If you’ve just arrived in town, this short interpretive trail provides an excellent introduction to the Bow Valley ecosystem. A brochure, available at the trailhead, explains the various stages in the transition between wetland and floodplain spruce forest, visible as you progress around the loop. This fen environment is prime habitat for many species of birds. The work of beavers can be seen along the trail, and elk are here during winter. This trail is also a popular shortcut for joggers and cyclists heading for Vermilion Lakes.

Tunnel Mountain Trail

Length: 2.3 kilometres/1.4 miles (30 to 60 minutes) one-way
Elevation gain: 300 metres/990 feet
Rating: easy/moderate
Trailhead: St. Julien Road, 350 metres (0.2 mile) south of Wolf Street

Accessible from town, this short hike is an easy climb to one of the park’s lower peaks. It ascends the western flank of Tunnel Mountain through a forest of lodgepole pine, switchbacking past some viewpoints before reaching a ridge just below the summit. Here the trail turns northward, climbing through a forest of Douglas fir to the summit (which is partially treed, preventing 360-degree views).

Bow River/Hoodoos Trail

Length: 4.8 kilometres/3 miles (60 to 90 minutes) one-way
Elevation gain: minimal
Rating: easy
Trailhead: Surprise Corner Viewpoint, Tunnel Mountain Drive

From a viewpoint famous for the Fairmont Banff Springs outlook, the trail descends to the Bow River, passing under the sheer east face of Tunnel Mountain. It then follows the river a short distance before climbing into a meadow where deer and elk often graze. From this perspective the north face of Mount Rundle is particularly imposing. As the trail climbs you’ll hear the traffic on Tunnel Mountain Road long before you see it. The trail ends at hoodoos, strange limestone-and-gravel columns jutting mysteriously out of the forest. An alternative to returning the same way is to catch the ROAM bus from Tunnel Mountain Campgrounds.

Mount Rundle

Mount Rundle from Johnson Lake Trail.

Sundance Canyon Trail

Length: 4.4 kilometres/2.7 miles (90 minutes) one-way
Elevation gain: 100 metres/330 feet
Rating: easy
Trailhead: Cave and Basin National Historic Site

Sundance Canyon is a rewarding destination across the river from downtown. Unfortunately, the first three kilometres (1.9 miles) are along a paved road that is closed to traffic (but not bikes) and hard on your soles. Occasional glimpses of the Sawback Range are afforded by breaks in the forest. Where the paved road ends, the 2.4-kilometre (1.5-mile) Sundance Loop begins. Sundance Creek was once a larger river whose upper drainage basin was diverted by glacial action. Its powerful waters have eroded into the soft bedrock, forming a spectacular overhanging canyon whose bed is strewn with large boulders that have tumbled in.

Johnston Canyon

Johnston Canyon.

Spray River Loop Trail

Length: 6 kilometres/3.7 miles (2 hours) one-way
Elevation gain: 70 metres/230 feet
Rating: easy/moderate
Trailhead: From the Bow Falls parking lot, cross the Spray River and walk along Golf Course Road to behind the green of the first golf hole on the right-hand side of the road.

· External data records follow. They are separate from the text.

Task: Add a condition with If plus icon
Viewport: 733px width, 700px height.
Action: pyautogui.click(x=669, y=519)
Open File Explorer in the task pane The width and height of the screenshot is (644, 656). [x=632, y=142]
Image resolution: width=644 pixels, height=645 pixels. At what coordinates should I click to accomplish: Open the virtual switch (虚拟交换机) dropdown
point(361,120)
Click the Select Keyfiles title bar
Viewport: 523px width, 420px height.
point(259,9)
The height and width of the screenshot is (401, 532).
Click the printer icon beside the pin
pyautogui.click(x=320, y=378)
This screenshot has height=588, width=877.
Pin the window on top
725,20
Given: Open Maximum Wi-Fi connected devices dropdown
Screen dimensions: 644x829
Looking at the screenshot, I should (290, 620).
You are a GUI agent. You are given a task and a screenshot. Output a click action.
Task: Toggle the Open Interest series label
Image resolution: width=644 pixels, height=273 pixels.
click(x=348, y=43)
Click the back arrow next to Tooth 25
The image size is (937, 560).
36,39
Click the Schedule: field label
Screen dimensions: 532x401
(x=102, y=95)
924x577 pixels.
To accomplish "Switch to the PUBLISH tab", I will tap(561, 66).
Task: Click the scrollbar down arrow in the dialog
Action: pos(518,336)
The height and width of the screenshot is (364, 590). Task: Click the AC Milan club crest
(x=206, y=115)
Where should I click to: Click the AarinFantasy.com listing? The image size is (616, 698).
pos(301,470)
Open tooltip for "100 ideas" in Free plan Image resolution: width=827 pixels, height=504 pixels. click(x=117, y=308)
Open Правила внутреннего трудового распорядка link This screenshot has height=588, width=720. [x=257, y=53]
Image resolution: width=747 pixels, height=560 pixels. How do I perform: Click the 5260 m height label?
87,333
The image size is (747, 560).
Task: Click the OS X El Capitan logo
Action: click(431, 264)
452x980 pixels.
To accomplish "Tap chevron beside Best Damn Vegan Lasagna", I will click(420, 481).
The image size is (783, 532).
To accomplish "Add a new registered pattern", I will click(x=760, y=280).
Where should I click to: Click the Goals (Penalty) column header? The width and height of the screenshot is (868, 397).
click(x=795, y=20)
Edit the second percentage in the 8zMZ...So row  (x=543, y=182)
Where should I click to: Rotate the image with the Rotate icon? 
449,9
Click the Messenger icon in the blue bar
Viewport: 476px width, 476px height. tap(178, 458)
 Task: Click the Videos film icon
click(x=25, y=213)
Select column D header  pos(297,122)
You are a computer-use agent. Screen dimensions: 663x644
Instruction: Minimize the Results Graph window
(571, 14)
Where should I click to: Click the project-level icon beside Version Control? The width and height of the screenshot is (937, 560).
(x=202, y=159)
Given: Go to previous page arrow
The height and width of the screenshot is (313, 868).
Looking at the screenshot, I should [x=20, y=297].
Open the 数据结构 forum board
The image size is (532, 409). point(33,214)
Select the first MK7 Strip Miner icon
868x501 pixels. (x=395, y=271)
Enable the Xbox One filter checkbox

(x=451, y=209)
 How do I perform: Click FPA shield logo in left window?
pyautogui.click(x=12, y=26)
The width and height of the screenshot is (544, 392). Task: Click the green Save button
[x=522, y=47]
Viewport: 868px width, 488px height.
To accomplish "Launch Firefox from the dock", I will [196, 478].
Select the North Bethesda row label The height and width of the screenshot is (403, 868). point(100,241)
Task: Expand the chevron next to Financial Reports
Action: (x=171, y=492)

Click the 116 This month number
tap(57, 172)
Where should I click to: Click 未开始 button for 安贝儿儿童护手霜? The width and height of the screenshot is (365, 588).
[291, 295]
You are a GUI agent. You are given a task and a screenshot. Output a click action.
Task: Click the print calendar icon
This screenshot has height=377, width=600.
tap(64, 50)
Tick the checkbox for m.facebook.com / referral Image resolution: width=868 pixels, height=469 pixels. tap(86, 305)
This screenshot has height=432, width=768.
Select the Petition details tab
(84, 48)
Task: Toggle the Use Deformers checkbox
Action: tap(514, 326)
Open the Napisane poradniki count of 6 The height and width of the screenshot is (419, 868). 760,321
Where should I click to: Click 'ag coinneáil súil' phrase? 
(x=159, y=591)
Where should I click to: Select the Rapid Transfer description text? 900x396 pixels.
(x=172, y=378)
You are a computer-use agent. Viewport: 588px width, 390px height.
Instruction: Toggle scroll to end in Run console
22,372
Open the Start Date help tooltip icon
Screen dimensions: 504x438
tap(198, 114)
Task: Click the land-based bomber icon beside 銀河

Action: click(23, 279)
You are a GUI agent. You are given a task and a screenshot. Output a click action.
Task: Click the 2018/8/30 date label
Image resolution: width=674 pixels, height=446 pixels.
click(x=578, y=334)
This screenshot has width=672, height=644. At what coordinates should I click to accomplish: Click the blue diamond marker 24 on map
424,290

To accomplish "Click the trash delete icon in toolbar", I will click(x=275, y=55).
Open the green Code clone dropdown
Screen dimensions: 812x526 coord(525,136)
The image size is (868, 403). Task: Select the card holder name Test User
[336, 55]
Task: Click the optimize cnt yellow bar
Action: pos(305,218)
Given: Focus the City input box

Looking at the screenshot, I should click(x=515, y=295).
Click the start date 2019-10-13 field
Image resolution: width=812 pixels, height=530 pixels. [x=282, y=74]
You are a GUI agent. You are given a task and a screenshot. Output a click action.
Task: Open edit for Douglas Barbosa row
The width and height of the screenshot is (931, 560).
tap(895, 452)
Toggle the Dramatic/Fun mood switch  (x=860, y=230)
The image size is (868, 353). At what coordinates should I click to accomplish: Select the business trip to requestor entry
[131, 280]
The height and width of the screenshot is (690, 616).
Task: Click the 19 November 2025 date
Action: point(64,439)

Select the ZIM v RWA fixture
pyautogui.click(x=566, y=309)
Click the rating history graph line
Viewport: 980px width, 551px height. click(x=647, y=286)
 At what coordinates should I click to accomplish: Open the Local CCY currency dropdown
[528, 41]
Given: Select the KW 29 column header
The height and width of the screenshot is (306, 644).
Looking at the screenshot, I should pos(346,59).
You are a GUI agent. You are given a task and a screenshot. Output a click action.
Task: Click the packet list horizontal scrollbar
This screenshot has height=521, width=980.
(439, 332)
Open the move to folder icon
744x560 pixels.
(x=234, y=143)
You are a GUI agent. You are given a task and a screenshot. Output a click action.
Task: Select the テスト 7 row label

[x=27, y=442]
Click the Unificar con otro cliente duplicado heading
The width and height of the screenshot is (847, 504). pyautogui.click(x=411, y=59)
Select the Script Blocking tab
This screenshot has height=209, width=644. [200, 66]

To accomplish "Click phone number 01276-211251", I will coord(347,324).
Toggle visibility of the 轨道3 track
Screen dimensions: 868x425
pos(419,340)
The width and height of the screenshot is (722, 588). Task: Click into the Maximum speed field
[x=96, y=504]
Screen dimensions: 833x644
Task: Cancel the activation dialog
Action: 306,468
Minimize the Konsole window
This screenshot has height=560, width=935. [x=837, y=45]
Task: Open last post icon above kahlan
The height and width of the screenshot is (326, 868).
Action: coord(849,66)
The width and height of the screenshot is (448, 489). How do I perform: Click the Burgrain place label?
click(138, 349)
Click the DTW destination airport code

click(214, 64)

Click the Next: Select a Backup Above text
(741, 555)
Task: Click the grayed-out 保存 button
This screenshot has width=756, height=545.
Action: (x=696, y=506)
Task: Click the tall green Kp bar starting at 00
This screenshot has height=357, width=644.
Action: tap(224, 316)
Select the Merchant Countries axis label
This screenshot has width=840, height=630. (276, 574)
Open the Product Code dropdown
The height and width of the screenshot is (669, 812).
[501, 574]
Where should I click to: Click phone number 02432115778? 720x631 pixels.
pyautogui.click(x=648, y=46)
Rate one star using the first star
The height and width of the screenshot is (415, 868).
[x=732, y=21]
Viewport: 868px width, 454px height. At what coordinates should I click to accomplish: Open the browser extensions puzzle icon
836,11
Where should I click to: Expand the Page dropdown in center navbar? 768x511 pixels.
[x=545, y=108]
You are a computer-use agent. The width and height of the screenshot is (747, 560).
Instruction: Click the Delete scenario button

This trail follows one of the many fire roads in the park. It is not particularly interesting, but it’s accessible from downtown Banff and makes a pleasant way to escape the crowds. From behind the green of the 15th hole on the Stanley Thompson 18, the trail heads uphill into the forest. It follows the Spray River closely—when not in sight, the river can always be heard. For those so inclined, a river crossing one kilometre (0.6 mile) from the golf course allows for a shorter loop. Continuing south, the trail climbs a bluff for a good view of the Fairmont Banff Springs and Bow Valley. The return journey is straightforward with occasional views, ending at a locked gate behind the Fairmont Banff Springs, a short walk to Bow Falls.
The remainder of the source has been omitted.